▶ [The problem]: What is the number of lines in the records that contain "toolbar"? Give only that number.

▶ [Task input]:
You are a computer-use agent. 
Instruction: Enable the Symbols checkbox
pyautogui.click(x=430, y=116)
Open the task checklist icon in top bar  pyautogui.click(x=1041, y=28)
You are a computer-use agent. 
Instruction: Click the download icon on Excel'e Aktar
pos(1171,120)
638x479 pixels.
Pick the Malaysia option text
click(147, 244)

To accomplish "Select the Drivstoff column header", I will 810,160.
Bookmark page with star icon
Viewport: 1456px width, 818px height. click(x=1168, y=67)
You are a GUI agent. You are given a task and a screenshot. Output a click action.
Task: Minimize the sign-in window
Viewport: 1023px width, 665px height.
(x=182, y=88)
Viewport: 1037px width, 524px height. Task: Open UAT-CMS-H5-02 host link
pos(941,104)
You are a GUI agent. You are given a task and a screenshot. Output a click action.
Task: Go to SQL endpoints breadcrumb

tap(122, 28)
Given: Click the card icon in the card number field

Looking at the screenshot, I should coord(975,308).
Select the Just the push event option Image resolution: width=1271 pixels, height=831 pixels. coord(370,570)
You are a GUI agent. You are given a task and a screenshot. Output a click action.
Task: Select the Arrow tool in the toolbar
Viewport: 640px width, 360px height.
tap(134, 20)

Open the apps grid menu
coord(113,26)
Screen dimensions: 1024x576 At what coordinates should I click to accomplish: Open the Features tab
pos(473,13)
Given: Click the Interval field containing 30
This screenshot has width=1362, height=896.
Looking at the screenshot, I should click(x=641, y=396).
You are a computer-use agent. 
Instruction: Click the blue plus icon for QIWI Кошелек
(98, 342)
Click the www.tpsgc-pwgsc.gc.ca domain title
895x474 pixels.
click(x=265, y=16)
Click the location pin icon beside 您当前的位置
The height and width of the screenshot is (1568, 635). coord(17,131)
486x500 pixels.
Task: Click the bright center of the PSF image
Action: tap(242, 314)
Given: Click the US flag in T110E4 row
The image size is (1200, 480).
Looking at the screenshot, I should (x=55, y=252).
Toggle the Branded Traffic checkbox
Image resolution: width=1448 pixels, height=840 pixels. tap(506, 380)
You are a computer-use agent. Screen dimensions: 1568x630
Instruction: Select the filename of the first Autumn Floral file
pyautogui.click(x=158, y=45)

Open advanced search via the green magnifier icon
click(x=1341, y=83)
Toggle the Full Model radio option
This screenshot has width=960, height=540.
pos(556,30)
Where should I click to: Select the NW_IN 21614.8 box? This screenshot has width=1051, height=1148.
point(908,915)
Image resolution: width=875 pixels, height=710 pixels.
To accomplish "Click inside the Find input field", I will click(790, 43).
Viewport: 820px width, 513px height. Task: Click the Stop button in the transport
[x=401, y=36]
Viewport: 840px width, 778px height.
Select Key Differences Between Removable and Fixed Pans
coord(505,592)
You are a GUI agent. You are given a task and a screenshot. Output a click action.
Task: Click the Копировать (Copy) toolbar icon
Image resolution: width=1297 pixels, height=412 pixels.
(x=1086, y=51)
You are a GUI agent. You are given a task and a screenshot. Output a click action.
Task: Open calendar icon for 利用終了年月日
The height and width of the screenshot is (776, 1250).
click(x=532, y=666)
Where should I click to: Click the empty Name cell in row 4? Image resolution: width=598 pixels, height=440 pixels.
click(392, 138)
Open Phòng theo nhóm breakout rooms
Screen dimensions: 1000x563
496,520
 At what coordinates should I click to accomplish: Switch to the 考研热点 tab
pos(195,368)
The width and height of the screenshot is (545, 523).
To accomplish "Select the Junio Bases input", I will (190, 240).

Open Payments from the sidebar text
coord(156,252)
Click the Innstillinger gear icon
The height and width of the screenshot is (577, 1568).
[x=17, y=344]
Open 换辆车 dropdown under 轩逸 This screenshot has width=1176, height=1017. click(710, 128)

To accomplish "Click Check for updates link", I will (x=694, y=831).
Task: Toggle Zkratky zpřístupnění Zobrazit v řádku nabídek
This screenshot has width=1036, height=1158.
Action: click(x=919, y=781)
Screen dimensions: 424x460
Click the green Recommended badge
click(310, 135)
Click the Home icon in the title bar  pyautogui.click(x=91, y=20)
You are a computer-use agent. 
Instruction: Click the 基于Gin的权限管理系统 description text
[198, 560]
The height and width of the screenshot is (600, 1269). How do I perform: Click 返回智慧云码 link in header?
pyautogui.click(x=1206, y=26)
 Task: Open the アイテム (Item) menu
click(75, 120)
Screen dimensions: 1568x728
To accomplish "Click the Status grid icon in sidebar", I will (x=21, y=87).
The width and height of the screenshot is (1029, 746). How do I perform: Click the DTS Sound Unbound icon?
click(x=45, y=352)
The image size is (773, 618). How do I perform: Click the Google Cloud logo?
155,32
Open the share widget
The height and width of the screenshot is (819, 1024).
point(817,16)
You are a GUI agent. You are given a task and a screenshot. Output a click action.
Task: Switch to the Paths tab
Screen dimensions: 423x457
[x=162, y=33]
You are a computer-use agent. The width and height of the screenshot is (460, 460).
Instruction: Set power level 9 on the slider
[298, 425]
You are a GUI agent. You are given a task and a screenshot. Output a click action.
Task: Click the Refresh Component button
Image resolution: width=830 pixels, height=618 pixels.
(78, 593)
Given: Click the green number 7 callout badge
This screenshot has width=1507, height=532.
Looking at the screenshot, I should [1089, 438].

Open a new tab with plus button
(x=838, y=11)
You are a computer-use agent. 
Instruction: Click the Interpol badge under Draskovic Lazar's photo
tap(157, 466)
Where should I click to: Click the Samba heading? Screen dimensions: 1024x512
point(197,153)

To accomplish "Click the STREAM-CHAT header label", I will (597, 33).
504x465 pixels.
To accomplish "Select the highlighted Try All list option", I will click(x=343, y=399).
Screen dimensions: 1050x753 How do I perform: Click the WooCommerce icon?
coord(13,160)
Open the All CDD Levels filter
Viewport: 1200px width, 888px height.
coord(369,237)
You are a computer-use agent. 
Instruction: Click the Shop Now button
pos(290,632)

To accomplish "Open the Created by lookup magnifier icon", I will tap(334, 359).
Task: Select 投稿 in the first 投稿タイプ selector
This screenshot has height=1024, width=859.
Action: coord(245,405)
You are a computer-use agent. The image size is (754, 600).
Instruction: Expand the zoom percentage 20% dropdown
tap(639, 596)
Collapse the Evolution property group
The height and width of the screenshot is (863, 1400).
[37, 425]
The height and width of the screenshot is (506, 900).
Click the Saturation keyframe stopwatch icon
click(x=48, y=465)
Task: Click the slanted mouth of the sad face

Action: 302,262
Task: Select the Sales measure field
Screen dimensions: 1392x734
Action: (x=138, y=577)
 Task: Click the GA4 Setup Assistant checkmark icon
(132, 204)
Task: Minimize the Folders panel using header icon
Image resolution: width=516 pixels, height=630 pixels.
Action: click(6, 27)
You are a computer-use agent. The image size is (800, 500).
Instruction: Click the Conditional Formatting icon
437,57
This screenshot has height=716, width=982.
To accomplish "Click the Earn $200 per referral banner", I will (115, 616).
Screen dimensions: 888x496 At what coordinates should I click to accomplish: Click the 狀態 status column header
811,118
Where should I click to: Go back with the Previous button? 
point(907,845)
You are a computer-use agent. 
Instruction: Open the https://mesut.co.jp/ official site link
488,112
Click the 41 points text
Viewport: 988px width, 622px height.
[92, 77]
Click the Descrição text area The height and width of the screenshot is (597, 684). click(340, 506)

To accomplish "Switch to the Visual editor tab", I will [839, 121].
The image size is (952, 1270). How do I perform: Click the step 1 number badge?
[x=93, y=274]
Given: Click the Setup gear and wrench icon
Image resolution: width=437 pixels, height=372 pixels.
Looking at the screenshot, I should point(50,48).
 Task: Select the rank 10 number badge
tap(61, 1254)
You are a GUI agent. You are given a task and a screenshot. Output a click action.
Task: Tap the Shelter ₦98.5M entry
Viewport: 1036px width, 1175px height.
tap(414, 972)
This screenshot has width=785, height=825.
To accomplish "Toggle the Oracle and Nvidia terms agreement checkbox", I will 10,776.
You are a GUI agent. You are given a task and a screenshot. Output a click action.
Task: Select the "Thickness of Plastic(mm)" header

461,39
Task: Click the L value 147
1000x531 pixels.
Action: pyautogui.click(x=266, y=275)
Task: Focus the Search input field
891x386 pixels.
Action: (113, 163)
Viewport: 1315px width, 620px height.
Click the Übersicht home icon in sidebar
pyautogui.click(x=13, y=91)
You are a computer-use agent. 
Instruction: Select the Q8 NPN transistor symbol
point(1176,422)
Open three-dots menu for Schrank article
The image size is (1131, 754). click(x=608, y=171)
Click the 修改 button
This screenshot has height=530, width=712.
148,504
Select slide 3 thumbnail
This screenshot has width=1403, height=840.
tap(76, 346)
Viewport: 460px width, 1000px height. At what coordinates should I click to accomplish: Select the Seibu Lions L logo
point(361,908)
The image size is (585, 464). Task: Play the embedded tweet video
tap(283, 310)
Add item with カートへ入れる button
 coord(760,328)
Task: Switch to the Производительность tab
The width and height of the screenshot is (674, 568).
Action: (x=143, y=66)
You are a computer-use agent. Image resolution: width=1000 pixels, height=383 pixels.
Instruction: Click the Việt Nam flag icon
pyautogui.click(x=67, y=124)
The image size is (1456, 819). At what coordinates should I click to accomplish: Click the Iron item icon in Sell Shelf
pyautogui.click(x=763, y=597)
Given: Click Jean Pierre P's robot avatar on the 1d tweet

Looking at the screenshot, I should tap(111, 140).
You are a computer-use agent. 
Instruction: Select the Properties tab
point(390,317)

▶ [Response to this exercise]: 2